* [Schriftliche Aufgaben]:
1) Prüfen Sie, ob die folgenden Aussagen mit dem Text über Obdachlosigkeit übereinstimmen, und antworten Sie jeweils mit Ja oder Nein samt den entscheidenden Worten des Textes im genauen Wortlaut: (a) Sozialwohnungen werden immer weniger. (b) Obdachlosenheime bieten Einzelzimmer. (c) Alle, die auf der Straße leben, versuchen, Hilfe vom Staat zu bekommen.
2) Geben Sie wortgetreu den Abschnitt aus dem Text über Obdachlosigkeit wieder, der mit den Worten „Und hast Du“ beginnt und mit „Amt real ist?“ schließt.

* [Seite]:
·····
Dass der zugebilligte Satz "KdU" für ALG II -Empfänger und die Menge der entsprechenden verfügbaren Wohnungen gerade in Großstädten total auseinandergehen, ist ein altbekanntes Problem.
Und dass sich schon wieder quasi "gettoisierte" Stadtbezirke herausbilden, in denen die soziale Durchmischung längst auf der Strecke geblieben ist - ebenfalls.

Stimmt - es gibt Hilfen, man muss nicht notgedrungen auf der Straße landen.
Schlimm finde ich, dass der Zugang zu den notwendigen Hilfen immer schwieriger wird aufgrund der teilweise völlig absurden bürokratischen Strukturen. Und dass damit - als logische Konsequenz - ein Teil der Menschen damit nicht mehr klarkommt. 

Das sollte man mal überdenken.

Ja, der Großteil von denjenigen, die auf der Straße leben machen das "freiwillig" wenn man das so sagen kann. Die meisten (nicht alle) versuchen es garnicht Hilfe vom Staat zu holen, weil sie sich dafür zu sehr schämen.

Es müsste niemand auf der Straße leben, man kann IMMER was tun.

Obdachlosenheime sind lustig. Mehrbettzimmer und oftmals Regeln ohne Ende, die keinen Sinn ergeben außer daß sie das Machtbedürfnis der "Sozialarbeiter" stillen. Dasselbe gilt für sogenannte Notschlafstellen... Gerade diese sind darauf ausgelegt, dem Obdachlosen nicht wirklich zu helfen... 

Die berühmten Sozialwohnungen werden immer weniger. Und sind meist schon seit Jahren belegt... 

Und hast Du schonmal probiert, mit 'nem H4-Bescheid als Einkommensnachweis 'ne Bude zu mieten? Weißt Du wie hoch die Diskrepanz zwischen ortsüblicher Miete und Mietobergrenze vom Amt real ist?

Und dann schau auch mal, wer da eigentlich obdachlos ist.

Meist sind es Männer, die mal verheiratet waren... Manche sogar mehrmals... Mit irgendwelchen Monsteremanzen die bei der Scheidung genau wussten, wie sie den Kerl restlos ruinieren können.
·····
* [Bereitgestellte Daten]:

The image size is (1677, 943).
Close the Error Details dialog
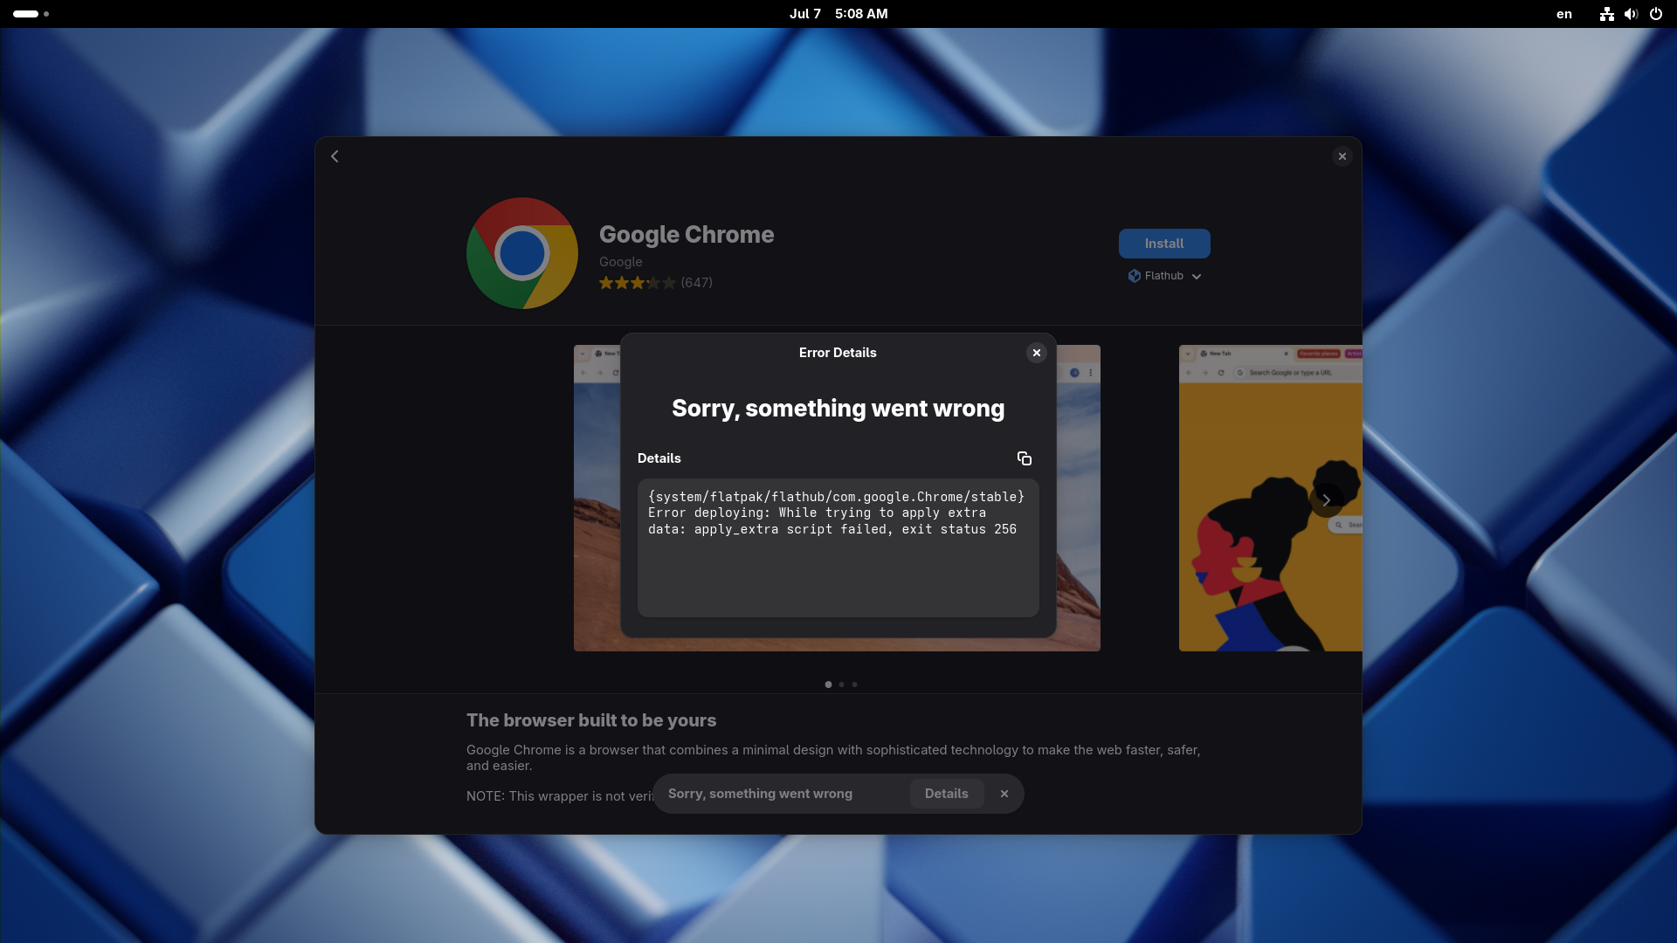click(x=1037, y=353)
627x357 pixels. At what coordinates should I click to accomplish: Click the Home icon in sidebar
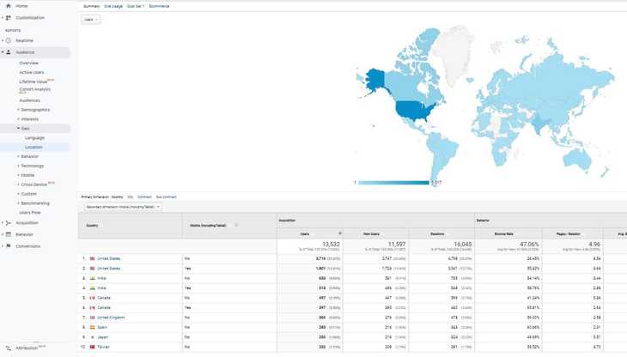click(x=8, y=6)
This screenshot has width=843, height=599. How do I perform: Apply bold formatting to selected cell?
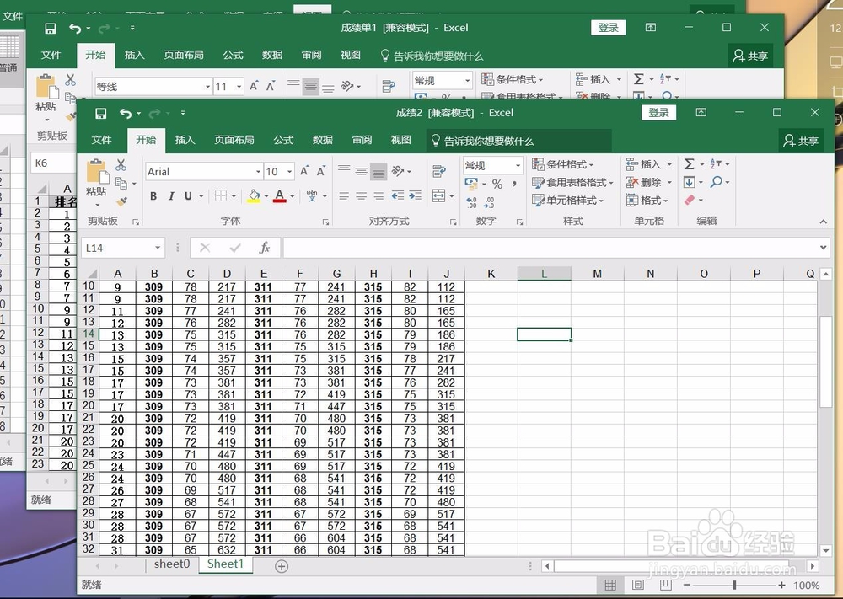[153, 195]
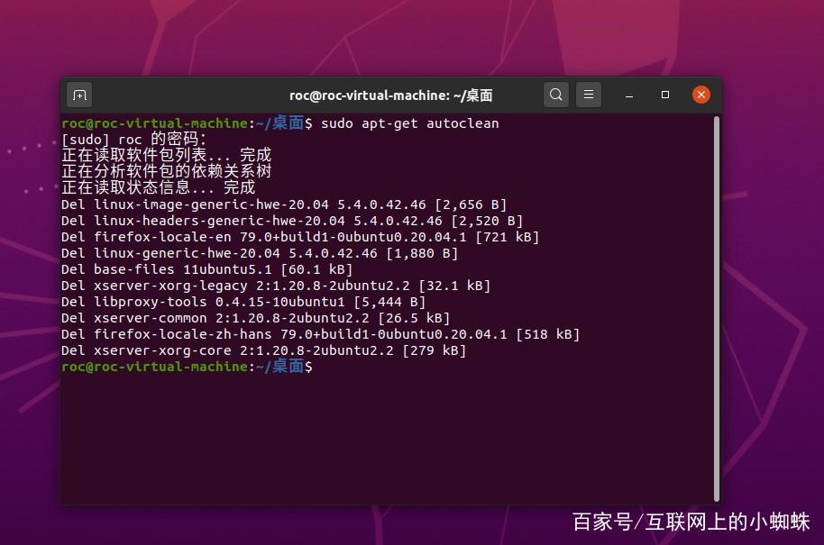Open a new terminal tab
Screen dimensions: 824x545
(x=79, y=94)
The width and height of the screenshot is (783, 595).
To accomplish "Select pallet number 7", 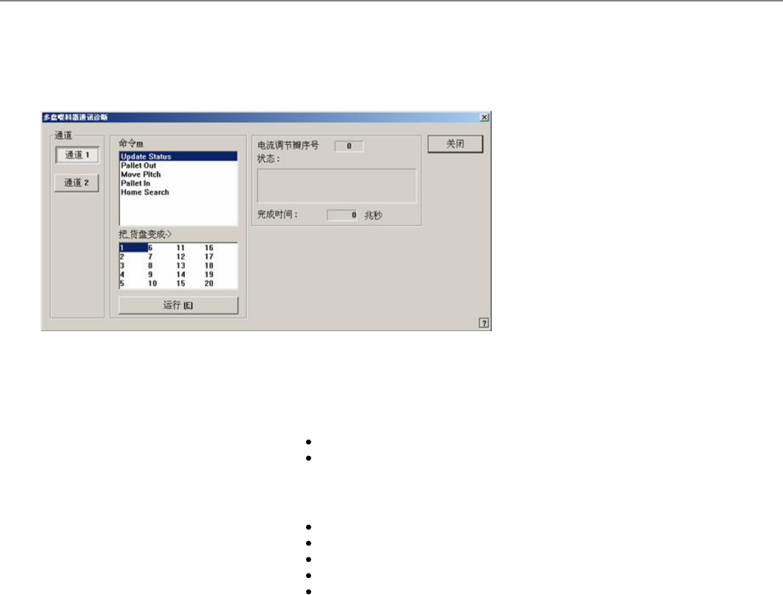I will coord(150,257).
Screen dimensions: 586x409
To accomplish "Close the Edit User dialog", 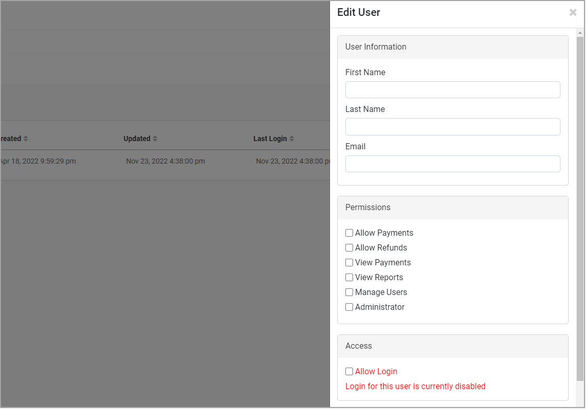I will [x=572, y=12].
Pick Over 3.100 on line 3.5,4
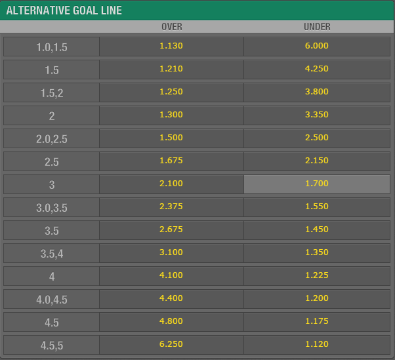 (x=171, y=253)
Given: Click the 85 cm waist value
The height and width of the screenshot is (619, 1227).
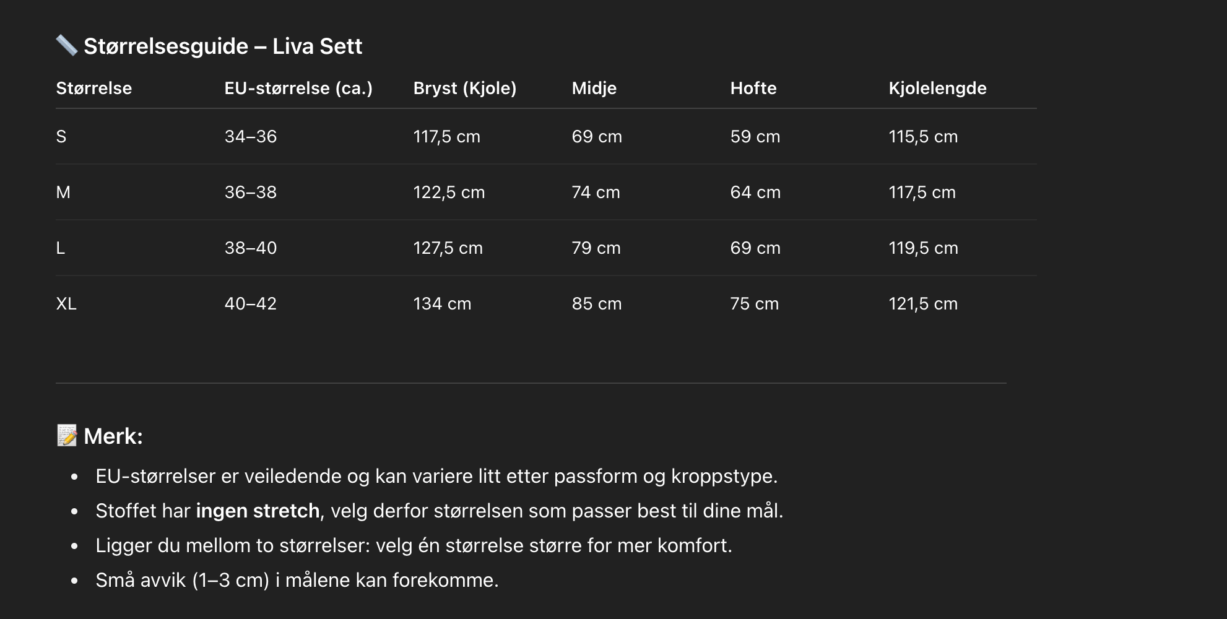Looking at the screenshot, I should point(597,304).
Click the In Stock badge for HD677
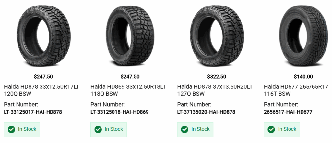The width and height of the screenshot is (332, 143). (x=282, y=129)
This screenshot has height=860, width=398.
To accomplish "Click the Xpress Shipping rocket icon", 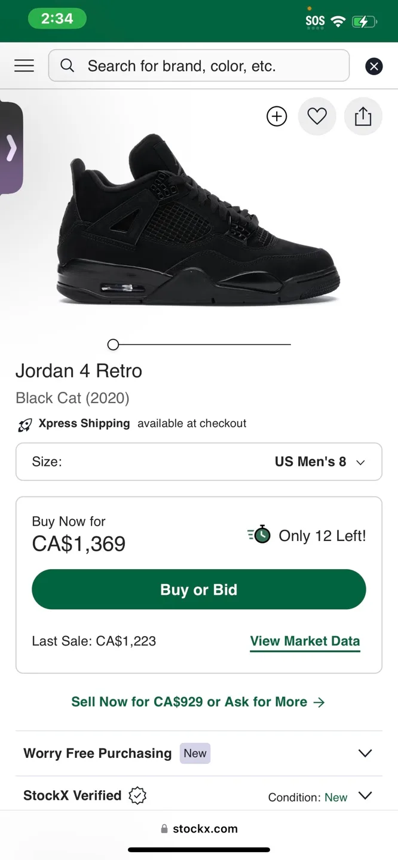I will click(24, 423).
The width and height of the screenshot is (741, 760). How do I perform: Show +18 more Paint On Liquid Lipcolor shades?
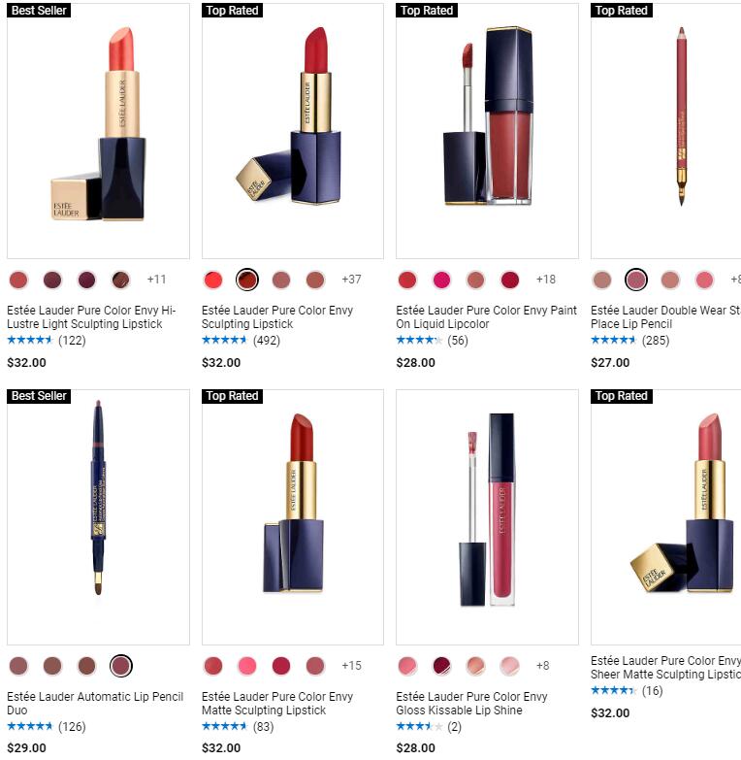coord(546,280)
·····
* [Lösungen zur Übung]:
1)
(a) Ja: „Die berühmten Sozialwohnungen werden immer weniger.“
(b) Nein: „Mehrbettzimmer und oftmals Regeln ohne Ende“
(c) Nein: „Die meisten (nicht alle) versuchen es garnicht Hilfe vom Staat zu holen“

2)
Und hast Du schonmal probiert, mit 'nem H4-Bescheid als Einkommensnachweis 'ne Bude zu mieten? Weißt Du wie hoch die Diskrepanz zwischen ortsüblicher Miete und Mietobergrenze vom Amt real ist?